Чужие и Анфим вскоре ушли. Мартыновы собрали грибов и для отцовой корзинки.

…Полицейский покрутил банку с грибами на ладони перед лампой и что-то тихо сказал исправнику. Тот кивнул, и больше банку не трогали, а принялись за кадушки. Полицейский выбросил на пол деревянные кружки и холстиновые тряпочки, которые мать всегда подкладывала под кружки. Сильно и вкусно запахло чесноком, укропом, мокрыми смородиновыми листьями. Полицейский запустил руку в кадушку, огурцы не поддавались, он чертыхнулся и опрокинул кадушку на бок. Огурцы запрыгали по полу, рассол полился в щель около печки.

Мать вздохнула:

— Зачем добро портите?.. Ничего там нет.

Отец босой стоял около печки. Он переступил через ручеек рассола и успокоил мать:

— Пусть удостоверятся, Маша.

Кадку с капустой городовой, приподняв, перевернул, и капуста сразу вывалилась на пол грудкой. Наташка засмеялась. Видно, вспомнила, как летом с подружками лепила из влажного песка куличики.

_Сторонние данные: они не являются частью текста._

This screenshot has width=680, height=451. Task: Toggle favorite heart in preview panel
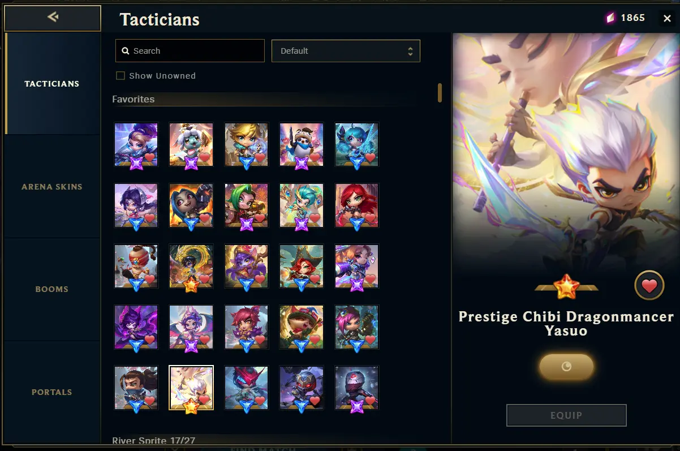(649, 286)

В капусте блестели, как огоньки, кружочки моркови. Мать опять вздохнула. Отец, поняв, о чем она думает, сказал:

— Займешь у Кузнецовых или у Баландиных, они много нарубили.

Городовые вышли. Сразу послышалось кудахтанье и истошный крик петуха. Отец засмеялся:

— Как бы им там наш кочет глаза не выклевал!

Вернулись все в перьях. Исправник Лавров поднялся с табуретки и, повязывая башлык, сказал:

— Одевайтесь, господин Мартынов! Если можете, побыстрее.

Мать всхлипнула, глядя на нее, заплакала Наташка. Отец, подвертывая портянки, попросил:

— Собери, Маша, на дорогу.

Лавров повторил:

— Поторапливайтесь.

Мать отрезала от каравая большую краюху, принесла из сеней две воблины, достала из горки сахарницу.

— Не надо сахара, — сказал отец. — Обойдусь.

Разговор о еде, краюха и вобла, видно, вызвали аппетит у городового. Он выбрал на полу огурец и с хрустом откусил почти половину. Отец вежливо поддержал:

— Приятного аппетита!

Мать добавила:

— Кушайте на здоровье, все равно выбрасывать.

Лавров глянул на городового, тот поперхнулся, торопливо бросил недоеденную половинку.

— Пошли, господин Мартынов!

Отец обнял мать, поцеловал Наташку, Петьке и Андрею, как мужчинам, пожал руки и попросил:

— Помогайте матери!..

Недели через две мать пришла с фабрики рано. Молча скинула черный платок, который она начала носить после ареста отца, подняла крышку сундука и начала перебирать вещи: свое зеленое, с широкой каймой, шерстяное платье — она надевала его только по большим праздникам, — ботинки на пуговицах, черную пару отца. Рассмотрев на свет костюм, мать заплакала — пиджак сильно испортила моль.